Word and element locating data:
++++++

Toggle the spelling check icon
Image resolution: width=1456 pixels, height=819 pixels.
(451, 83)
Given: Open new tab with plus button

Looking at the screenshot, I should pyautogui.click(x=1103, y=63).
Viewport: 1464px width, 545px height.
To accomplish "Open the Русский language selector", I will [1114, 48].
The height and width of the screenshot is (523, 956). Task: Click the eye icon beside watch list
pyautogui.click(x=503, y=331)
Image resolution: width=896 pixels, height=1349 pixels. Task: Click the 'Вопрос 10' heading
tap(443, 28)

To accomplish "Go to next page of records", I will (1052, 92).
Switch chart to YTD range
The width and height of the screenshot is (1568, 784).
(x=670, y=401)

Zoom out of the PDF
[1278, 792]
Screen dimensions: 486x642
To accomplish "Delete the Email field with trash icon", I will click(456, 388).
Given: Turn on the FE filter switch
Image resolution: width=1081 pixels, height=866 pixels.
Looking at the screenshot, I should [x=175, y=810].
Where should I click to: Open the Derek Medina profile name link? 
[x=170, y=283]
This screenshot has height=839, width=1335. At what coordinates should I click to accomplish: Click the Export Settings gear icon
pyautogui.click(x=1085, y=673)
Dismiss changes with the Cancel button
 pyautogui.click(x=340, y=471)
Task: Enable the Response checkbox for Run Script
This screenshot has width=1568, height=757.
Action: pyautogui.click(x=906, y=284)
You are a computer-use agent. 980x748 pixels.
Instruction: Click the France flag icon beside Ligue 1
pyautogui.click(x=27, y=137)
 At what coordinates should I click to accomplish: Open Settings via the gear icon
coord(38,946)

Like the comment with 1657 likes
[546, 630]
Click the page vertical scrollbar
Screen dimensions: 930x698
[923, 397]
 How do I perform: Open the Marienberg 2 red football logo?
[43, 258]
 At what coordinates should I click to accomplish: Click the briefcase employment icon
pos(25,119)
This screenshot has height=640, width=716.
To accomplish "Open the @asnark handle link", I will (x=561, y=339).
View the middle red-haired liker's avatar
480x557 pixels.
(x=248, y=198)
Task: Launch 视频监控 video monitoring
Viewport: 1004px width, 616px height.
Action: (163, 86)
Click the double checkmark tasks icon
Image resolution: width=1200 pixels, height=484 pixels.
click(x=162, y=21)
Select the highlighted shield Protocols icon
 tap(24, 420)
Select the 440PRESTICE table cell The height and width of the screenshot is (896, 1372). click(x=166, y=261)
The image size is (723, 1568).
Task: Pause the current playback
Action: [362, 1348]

++++++

Set task: Rewrite the stretch from the start of the data through the line containing "Action: pyautogui.click(x=906, y=284)", changing "Image resolution" to "Screen size" and leaving everything else unchanged.

Correct response:
Toggle the spelling check icon
Screen size: width=1456 pixels, height=819 pixels.
(451, 83)
Given: Open new tab with plus button

Looking at the screenshot, I should pyautogui.click(x=1103, y=63).
Viewport: 1464px width, 545px height.
To accomplish "Open the Русский language selector", I will [1114, 48].
The height and width of the screenshot is (523, 956). Task: Click the eye icon beside watch list
pyautogui.click(x=503, y=331)
Screen size: width=896 pixels, height=1349 pixels. Task: Click the 'Вопрос 10' heading
tap(443, 28)

To accomplish "Go to next page of records", I will (1052, 92).
Switch chart to YTD range
The width and height of the screenshot is (1568, 784).
(x=670, y=401)

Zoom out of the PDF
[1278, 792]
Screen dimensions: 486x642
To accomplish "Delete the Email field with trash icon", I will click(456, 388).
Given: Turn on the FE filter switch
Screen size: width=1081 pixels, height=866 pixels.
Looking at the screenshot, I should [x=175, y=810].
Where should I click to: Open the Derek Medina profile name link? 
[x=170, y=283]
This screenshot has height=839, width=1335. At what coordinates should I click to accomplish: Click the Export Settings gear icon
pyautogui.click(x=1085, y=673)
Dismiss changes with the Cancel button
 pyautogui.click(x=340, y=471)
Task: Enable the Response checkbox for Run Script
This screenshot has width=1568, height=757.
Action: pyautogui.click(x=906, y=284)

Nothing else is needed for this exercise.